[Data excerpts]
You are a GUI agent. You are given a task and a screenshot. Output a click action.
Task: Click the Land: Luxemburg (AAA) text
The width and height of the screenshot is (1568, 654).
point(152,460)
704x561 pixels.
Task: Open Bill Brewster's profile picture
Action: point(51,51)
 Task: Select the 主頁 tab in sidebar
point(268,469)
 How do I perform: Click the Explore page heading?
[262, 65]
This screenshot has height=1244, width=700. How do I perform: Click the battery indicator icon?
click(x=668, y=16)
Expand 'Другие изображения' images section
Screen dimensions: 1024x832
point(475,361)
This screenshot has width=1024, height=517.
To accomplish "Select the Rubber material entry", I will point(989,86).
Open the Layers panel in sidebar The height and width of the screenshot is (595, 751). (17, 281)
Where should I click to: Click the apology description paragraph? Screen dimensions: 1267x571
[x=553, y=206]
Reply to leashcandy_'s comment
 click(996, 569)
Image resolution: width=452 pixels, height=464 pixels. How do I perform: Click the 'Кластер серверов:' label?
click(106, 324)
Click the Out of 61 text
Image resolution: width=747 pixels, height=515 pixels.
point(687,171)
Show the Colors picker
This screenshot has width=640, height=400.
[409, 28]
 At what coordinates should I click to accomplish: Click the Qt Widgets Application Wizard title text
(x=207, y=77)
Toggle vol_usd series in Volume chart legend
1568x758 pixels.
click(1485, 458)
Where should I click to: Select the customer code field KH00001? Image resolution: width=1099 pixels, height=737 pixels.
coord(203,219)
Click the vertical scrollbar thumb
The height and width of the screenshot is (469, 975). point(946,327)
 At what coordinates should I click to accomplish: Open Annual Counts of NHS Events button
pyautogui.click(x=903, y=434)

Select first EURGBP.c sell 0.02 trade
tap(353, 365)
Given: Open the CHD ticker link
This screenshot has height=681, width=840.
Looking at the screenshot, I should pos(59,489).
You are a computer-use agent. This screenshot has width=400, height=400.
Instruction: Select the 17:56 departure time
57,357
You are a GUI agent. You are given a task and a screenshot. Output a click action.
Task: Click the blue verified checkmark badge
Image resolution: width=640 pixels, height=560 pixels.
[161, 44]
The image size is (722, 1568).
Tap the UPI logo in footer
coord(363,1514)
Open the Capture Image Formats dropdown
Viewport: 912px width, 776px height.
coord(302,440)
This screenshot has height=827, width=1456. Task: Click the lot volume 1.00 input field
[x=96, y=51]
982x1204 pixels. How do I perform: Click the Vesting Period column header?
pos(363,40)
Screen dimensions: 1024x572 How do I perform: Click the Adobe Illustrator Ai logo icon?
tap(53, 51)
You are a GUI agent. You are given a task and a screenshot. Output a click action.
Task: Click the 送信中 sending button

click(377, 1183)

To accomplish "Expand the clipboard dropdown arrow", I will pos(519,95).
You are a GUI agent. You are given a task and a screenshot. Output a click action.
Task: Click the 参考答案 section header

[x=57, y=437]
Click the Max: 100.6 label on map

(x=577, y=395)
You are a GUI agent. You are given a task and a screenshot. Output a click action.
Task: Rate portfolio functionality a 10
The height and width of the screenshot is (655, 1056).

■ **GOAL OF THE EXERCISE**: Search the entries for the word "dropdown" and show every line that has it.

■ **EXERCISE RESPONSE**:
Open the Capture Image Formats dropdown
To accomplish "Expand the clipboard dropdown arrow", I will pos(519,95).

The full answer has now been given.